Palacio Dionisi: El corazón fotográfico de Córdoba que revive la historia y la creación
Un recorrido por la historia del palacio y su rol como motor de la fotografía contemporánea en la provincia.
Palacio Dionisi: El corazón fotográfico de Córdoba que revive la historia y la creación
El Museo Provincial de Fotografía Palacio Dionisi abre sus puertas en el corazón de Nueva Córdoba, ofreciendo una agenda de muestras temporales que conjugan la tradición arquitectónica francesa con la vanguardia de la fotografía contemporánea. Desde su reapertura en 2021, el museo se ha convertido en un punto de encuentro para artistas locales, nacionales e internacionales, y en un motor cultural que busca educar, difundir e investigar las múltiples posibilidades del lenguaje fotográfico.
De residencia familiar a templo de la imagen
Construido entre 1920 y 1924 bajo la batuta del arquitecto Miguel Arrambide, el edificio se inspiró en los petit hôtels parisinos, importando acabados europeos de fin de siglo XIX que hoy se consideran joyas del patrimonio cordobés. Su primer dueño, Juan Kegeler, inmigrante alemán y dueño de una de las ferreterías más influyentes de la ciudad, dio origen a una residencia que pasó a llamarse Dionisi tras el matrimonio de su hija Margarita con el médico Humberto Dionisi, reconocido en el ámbito de la salud.
En 1992 la Provincia de Córdoba adquirió la propiedad para preservar su valor estético y histórico, incorporándola al patrimonio cultural. Tras servir como sede de la Secretaría de Comercio Exterior y, más tarde, de la Agencia Córdoba Cultura, el 25 de julio de 2013 abrió sus puertas como museo provincial. Tres años después, en 2016, se definió su enfoque fotográfico y, en 2018, la Legislatura provincial aprobó la Ley Nº 10.578 que formalizó su creación como Museo Provincial de Fotografía Palacio Dionisi.
Una agenda de exposiciones que cruza fronteras
El museo cuenta con catorce salas de exhibición que albergan tanto muestras individuales como colectivas. La selección se realiza mediante invitaciones, convocatorias abiertas y convenios con instituciones públicas y privadas.
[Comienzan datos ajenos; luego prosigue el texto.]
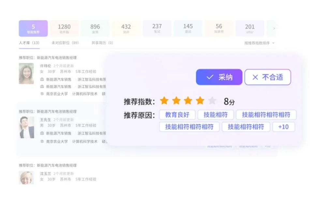Image resolution: width=312 pixels, height=197 pixels.
Task: Switch to 共享简历 (0) tab
Action: coord(102,43)
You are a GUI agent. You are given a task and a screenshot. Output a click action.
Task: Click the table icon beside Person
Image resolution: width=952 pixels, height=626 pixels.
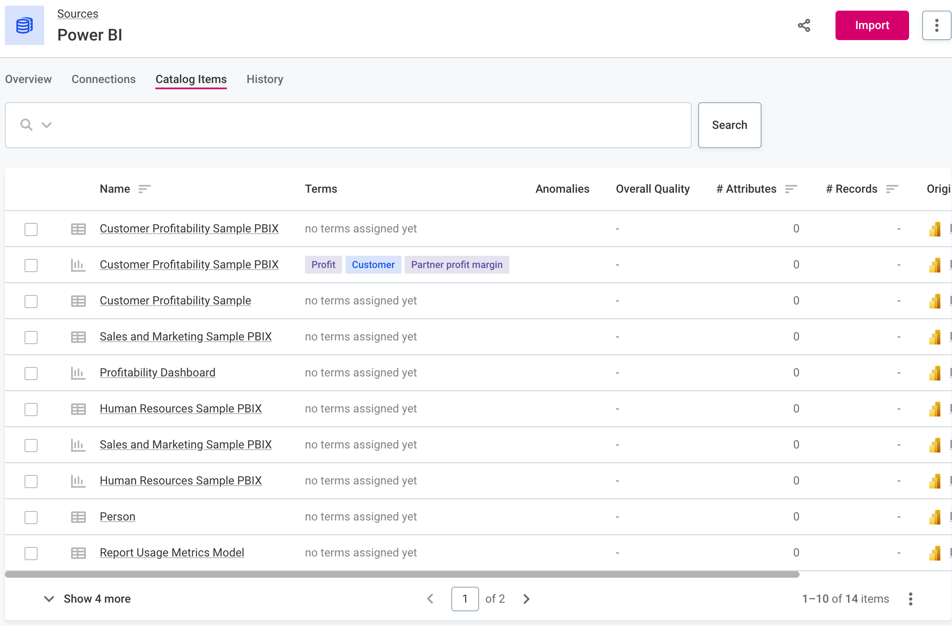[78, 517]
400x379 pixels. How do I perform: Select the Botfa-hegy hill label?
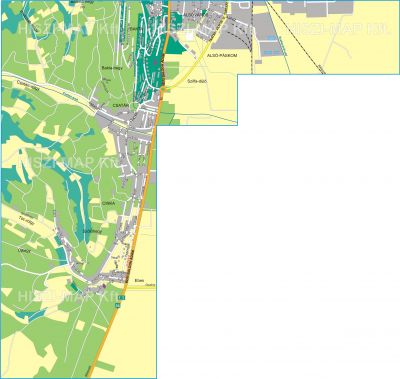tap(108, 68)
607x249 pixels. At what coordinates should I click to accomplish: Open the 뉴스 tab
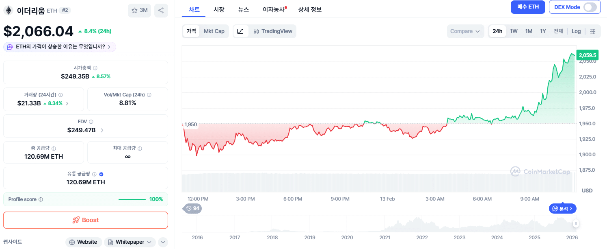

Entre los artistas que han pasado por sus pasillos se encuentran nombres emblemáticos de la escena cordobesa como Susana Pérez, Gabriel Orge, Lucía Von Sprecher y Juan Cabrera, así como figuras internacionales de la talla de Henri Cartier‑Bresson, Graciela Iturbide, Alberto Korda y Robert Mapplethorpe.
Esta diversidad de voces permite al público cordobés acceder a narrativas visuales que van desde la fotografía documental hasta la experimentación digital. Además, la institución mantiene una presencia activa en redes sociales, ofreciendo contenidos instantáneos que complementan la experiencia física y facilitan el acceso a la programación para quienes no pueden visitar el palacio.
El palacio como patrimonio y motor económico
Más allá de su función cultural, el Palacio Dionisi genera un impacto económico en el barrio Nueva Córdoba. La afluencia de visitantes impulsa a comercios locales –cafés, librerías y galerías– y favorece la creación de empleos vinculados al sector cultural, como curadores, técnicos de conservación y guías. En un contexto donde la cultura se vuelve una herramienta de desarrollo regional, el museo se posiciona como un ejemplo de cómo la preservación del patrimonio arquitectónico puede traducirse en oportunidades de trabajo y en la dinamización del turismo interno.
El proyecto también colabora con instituciones educativas, ofreciendo talleres y charlas que introducen a estudiantes de escuelas y universidades en la historia de la fotografía y en técnicas contemporáneas. Esta apuesta por la educación refuerza la misión de la casa: ser un espacio de reflexión e intercambio de saberes entre artistas, curadores y la comunidad.
Raíces y futuro del proyecto fotográfico
El Palacio Dionisi nació como una residencia familiar de la élite industrial de principios del siglo XX y hoy se erige como un referente de la cultura visual en la provincia. Su transformación refleja la capacidad de Córdoba para reinventarse, manteniendo viva la memoria de sus edificios históricos mientras los adapta a las necesidades del presente.
En los últimos años, el museo ha anunciado planes de ampliación de su colección permanente, con la intención de adquirir obras de fotógrafos emergentes de la región y de fortalecer su archivo digital, accesible para investigadores y público en general. Asimismo, se prevé la realización de residencias artísticas que permitirán a fotógrafos internacionales trabajar directamente en el entorno cordobés, generando nuevas sinergias entre la escena local y la mundial.
Con una agenda que combina historia, arte y desarrollo local, el Museo Provincial de Fotografía Palacio Dionisi sigue consolidándose como un espacio imprescindible para quienes buscan entender cómo la imagen puede narrar, cuestionar y transformar la realidad de Córdoba y del país.